7.15.15. language_model_vectorize#

Added in version 14.1.0.

Note

This is an experimental feature. Currently, this feature is still not stable.

7.15.15.1. Summary#

language_model_vectorize generates a normalized embedding from the given text.

See also Language model how to prepare a language model.

You can use Generated column to automate embeddings generation.

To enable this function, register functions/language_model plugin by the following command:

plugin_register functions/vector

7.15.15.2. Syntax#

language_model_vectorize requires two parameters:

language_model_vectorize(model_name, text)

mode_name is the name of language mode to be used. It’s associated with file name. If ${PREFIX}/share/groonga/language_models/mistral-7b-v0.1.Q4_K_M.gguf exists, you can refer it by mistral-7b-v0.1.Q4_K_M. It’s computed by removing directory and .gguf extension.

text is the input text.

7.15.15.3. Requirements#

You need llama.cpp enabled Groonga. The official packages enable it.

You need enough CPU/memory resources to use this feature. Language model related features require more resources than other features.

You can use GPU in the feature.

7.15.15.4. Usage#

You need to register functions/language_model plugin at first:

Execution example:

plugin_register functions/language_model
# [[0,1337566253.89858,0.000355720520019531],true]

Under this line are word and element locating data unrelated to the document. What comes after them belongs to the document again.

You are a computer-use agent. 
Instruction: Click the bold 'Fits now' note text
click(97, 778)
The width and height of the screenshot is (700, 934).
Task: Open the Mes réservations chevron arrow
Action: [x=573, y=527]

Here is a schema definition and sample data.

Sample schema:

Execution example:

table_create --name Memos --flags TABLE_NO_KEY
# [[0,1337566253.89858,0.000355720520019531],true]
column_create \
  --table Memos \
  --name content \
  --flags COLUMN_SCALAR \
  --type ShortText
# [[0,1337566253.89858,0.000355720520019531],true]

Sample data:

Execution example:

load --table Memos
[
{"content": "Groonga is fast and embeddable full text search engine."},
{"content": "PGroonga is a PostgreSQL extension that uses Groonga."},
{"content": "PostgreSQL is a RDBMS."}
]
# [[0,1337566253.89858,0.000355720520019531],3]

Here is a schema that creates a Generated column that generates embeddings of Memos.content automatically:

Execution example:

column_create \
  --table Memos \
  --name content_embedding \
  --flags COLUMN_VECTOR \
  --type Float32 \
  --source content \
  --generator 'language_model_vectorize("mistral-7b-v0.1.Q4_K_M", content)'
# [[0,1337566253.89858,0.000355720520019531],true]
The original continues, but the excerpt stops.